Vital signs: heartbeat 15% elevated, inside normal range. Co-pilot at 28% and rising. She messages the second cockpit: Breathe slowly. The propulsion buzzer is louder there; his seat is closer and less insulated. Her pre-programmed message reminds him that the vibrations – heavier than hers in the nose cone – are normal.
Eight.
“Roger.” She checks wind estimates: 31 knots, south-southeast. “Adjusting thruster package” she calls out, so the tower knows she is taking wind into account to maintain orbit trajectory. The buzzer becomes shriller…
Seven.
Her vitals remain within normal range; the co-pilot has steadied. Both facts make her feel a little cocky. She sends another pre-programmed message congratulating him. She sees the results of his machine checks and knows he can, at least, complete his tasks. She approves his checks and moves on to her own.
Six.
Her eyes sweep the indicators and she counts off her machine checks. “Oxygen… Check. Coolant…” She is remotely aware of the sun edging over the horizon, sending a single sharpening ray through the cockpit hatch window.

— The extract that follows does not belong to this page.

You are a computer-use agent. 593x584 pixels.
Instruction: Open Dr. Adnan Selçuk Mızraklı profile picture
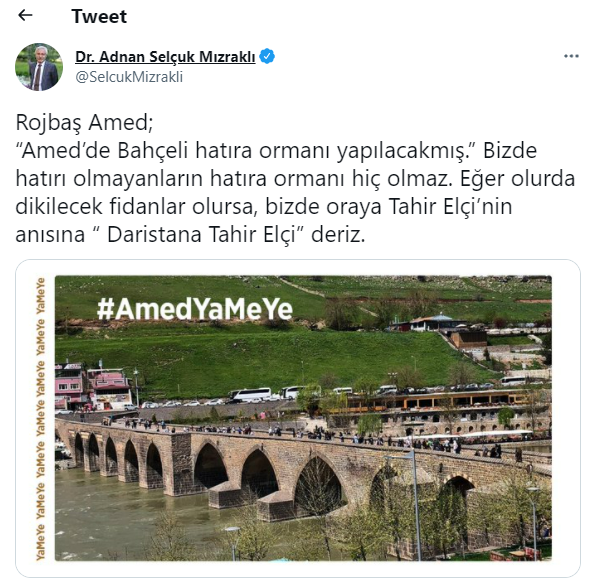point(39,67)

T-minus five and counting.
“…Check. Seals… Check.” It is time. She initiates decoupling and the scaffolds release the rocket from their embrace. Creaking metal joints and hydraulics…
Four.
…mark the separation. The propulsion unit buzzer dominates the cockpit soundscape. She steals a glance at the co-pilot’s vitals: blood pressure rising. His “fight-or-flight” response. She changes his screen to a photograph of the beach scene where he proposed to his wife, and…
Three.
…tunes her headset: his breathing is rapid and shallow. “Breathe with me, Will. In…” A nervous wheeze…
Two.
“Now push all the breath out.” His vitals stabilize on her screen.
One.
The rocket takes its first wobbly step up onto the heat and propulsion of its jets. The rocket steadies, triggering the final disconnect from the launch pad. The hydraulic whimper sounds already far away. She ignites all remaining thrusters in one sweep of her hand and feels the…
She ignites all thrusters in one sweep of her hand and feels…
Liftoff. Houston, we have liftoff.
…4,000,000 foot-pounds of torque push against the bounds of earth. She blinks, feels her own adrenaline as if it were rising in her throat, and checks on the co-pilot. He’s still quite alive, but he has passed out.